REQUIRED TASK |
Which lines in the material below contain the string "Given"? Identify each one and copy it out in full.

DATA PROVIDED |
════

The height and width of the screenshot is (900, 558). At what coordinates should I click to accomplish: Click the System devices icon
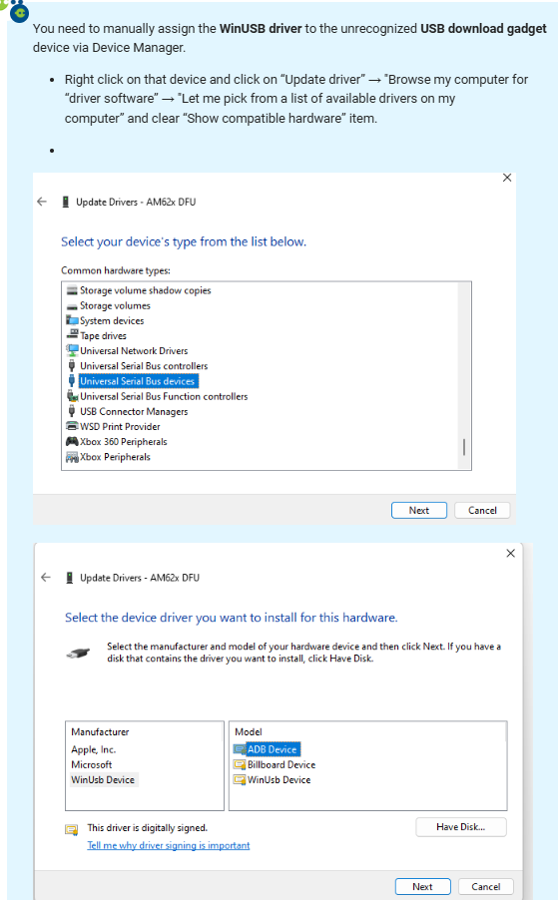(x=72, y=320)
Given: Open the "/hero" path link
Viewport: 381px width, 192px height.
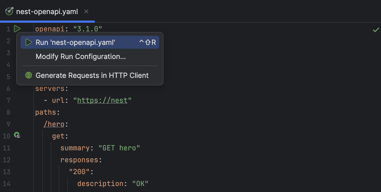Looking at the screenshot, I should [x=54, y=124].
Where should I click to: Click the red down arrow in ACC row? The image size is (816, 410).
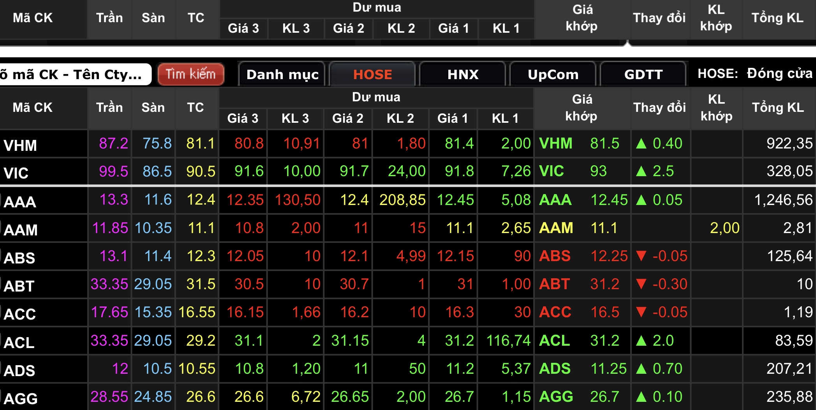(x=641, y=312)

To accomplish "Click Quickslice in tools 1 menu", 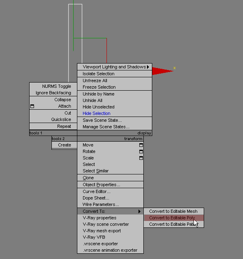I will 61,119.
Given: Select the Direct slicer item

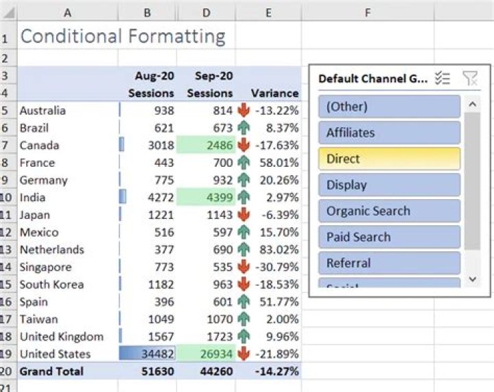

════

CORRECT ANSWER |
Given: Open the "/hero" path link
Given: Select the Direct slicer item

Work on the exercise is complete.